The chemical treatment of glycoproteins provides problems for both structural analysis and identification. The pre-treatment of samples with chemicals and/or deglycosylation to enable the analysis of glycoproteins may require a large amount of sample. Since many biologically interesting glycoproteins are expressed in low abundance, however, chemical pre- treatment of glycoproteins is generally not feasible for their analysis. In some cases, glycopeptides are also isolated and analyzed separately from the bulk of a sample's peptides, resulting in loss of sample and loss of peptide coverage. Despite both the importance of glycosylation itself, and the importance of identifying the native peptides of glycopeptides (in proteomics the comprehensive identification of peptides from a biological sample can be critical to proper protein identification, such as through increased peptide coverage, and is also critical to protein quantitation, and the comparability of samples), there exists little technology for large scale glycoproteomic research, and limited research is performed in this area.

Thus, there is a need for methods of identifying glycopeptides in biological samples analyzed using mass spectrometry that do not require chemical modification of the glycopeptides or isolation and analysis separate from unglycosylated peptides. And, given the high volume of data output from proteome studies today, manually searching mass spectrometry data for glycopeptides is impractical, whether from survey scans or MS/MS fragmentation spectra. Coupling identified spectra with structural analysis could provide additional time savings and further identification. The ability to select glycopeptides for

MS/MS based on their identification in survey scans is also desirable, as is the identification / quantitation of the naked peptide and the corresponding protein or proteins it was derived from. The present invention addresses these needs and further provides other related advantages. BRIEF SUMMARY OF THE INVENTION

To address these needs and render glycopeptide identification and analysis feasible for high throughput proteomics, as described herein, the inventors have developed the N-GIA tool for the analysis of mass spectrometry (MS) data to identify and characterize glycoproteins. The tool is particularly used for analysis of N-linked glycoproteins, as the more rigid structure of N- linked glycopeptides and their attachment to a defined protein attachment sequon, NXS/T, facilitate analysis over O-linked glycopeptides. However, one skilled in the art could easily adapt the methods herein for analysis of O-linked glycopetides, or glycopeptides in general.

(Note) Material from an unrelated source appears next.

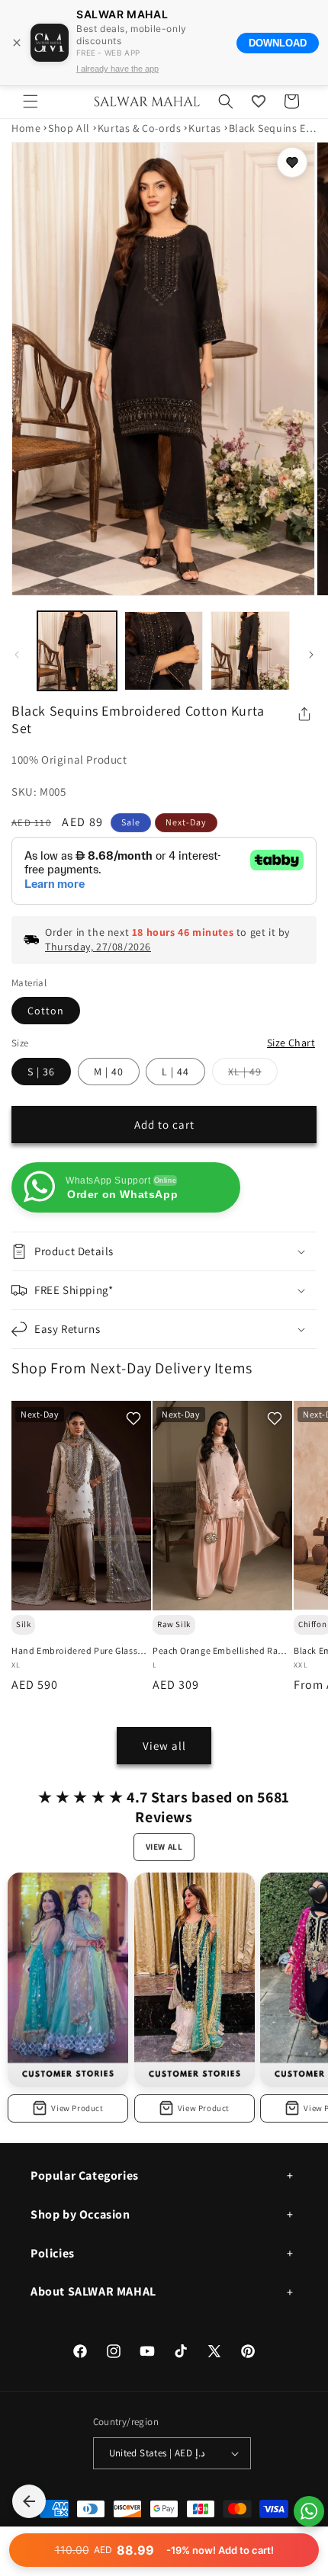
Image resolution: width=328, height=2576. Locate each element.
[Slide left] (17, 654)
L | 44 (175, 1071)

The tool is designed to perform four practical tasks, separately or in combination: optimize the selection of glycopeptides for MS/MS, identify glycopeptide spectra from MS/MS data, characterize the sugar moieties of identified glycopeptide spectra, and match a glycosylated precursor to its parent protein. Computer procedures for performing the tasks are described herein as "modules." The tool itself, N-GIA, comprises one or more of the modules, additional procedures for interactions between and among two or more modules, as well as a user interface and related procedures. Figure 2 shows a flowchart illustrating modules of an exemplary N-GIA tool. The flowchart is presented for the purpose of illustrating, not limiting, the methods of the invention.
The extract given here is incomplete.